1. AI is a Human Amplifier—Not a Replacement
Walmart’s approach to AI centers on enabling their people, not sidelining them. An inspiring theme that I first covered in January 2024. As Furner noted, Walmart stores can span more than 4.5 acres. AI helps associates navigate that scale by simplifying product searches, streamlining inventory restocking, and supporting customer inquiries. It shifts time and focus toward more human, high-value work. The result: more empowered employees and better customer experiences—without reducing headcount.

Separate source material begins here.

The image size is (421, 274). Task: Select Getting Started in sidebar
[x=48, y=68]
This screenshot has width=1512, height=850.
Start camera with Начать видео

2. Where Commerce, Content, and Creators Converge
Furner described a powerful use case where Walmart connects real-time inventory with creator content—over 40,000 creators, to be exact. This allows the company to meet consumers with relevant, personalized content at exactly the right moment. He captured it best: “At 2:30 p.m., half the country doesn’t know what it’s doing for dinner.” By combining commerce media, the creator economy, and AI, Walmart is transforming everyday indecision into shoppable inspiration just when consumers need it. This is retail media evolving from an ad product into a valuable utility.
3. Don’t Major in the Minor—Focus AI Where It Matters
Both leaders emphasized prioritization. AI must be deployed where it delivers disproportionate value. For Walmart, that includes supply chain optimization, dynamic pricing, and predictive inventory. At Google, it means accelerating campaign cycles, optimizing ad placements, and improving creative performance through automation.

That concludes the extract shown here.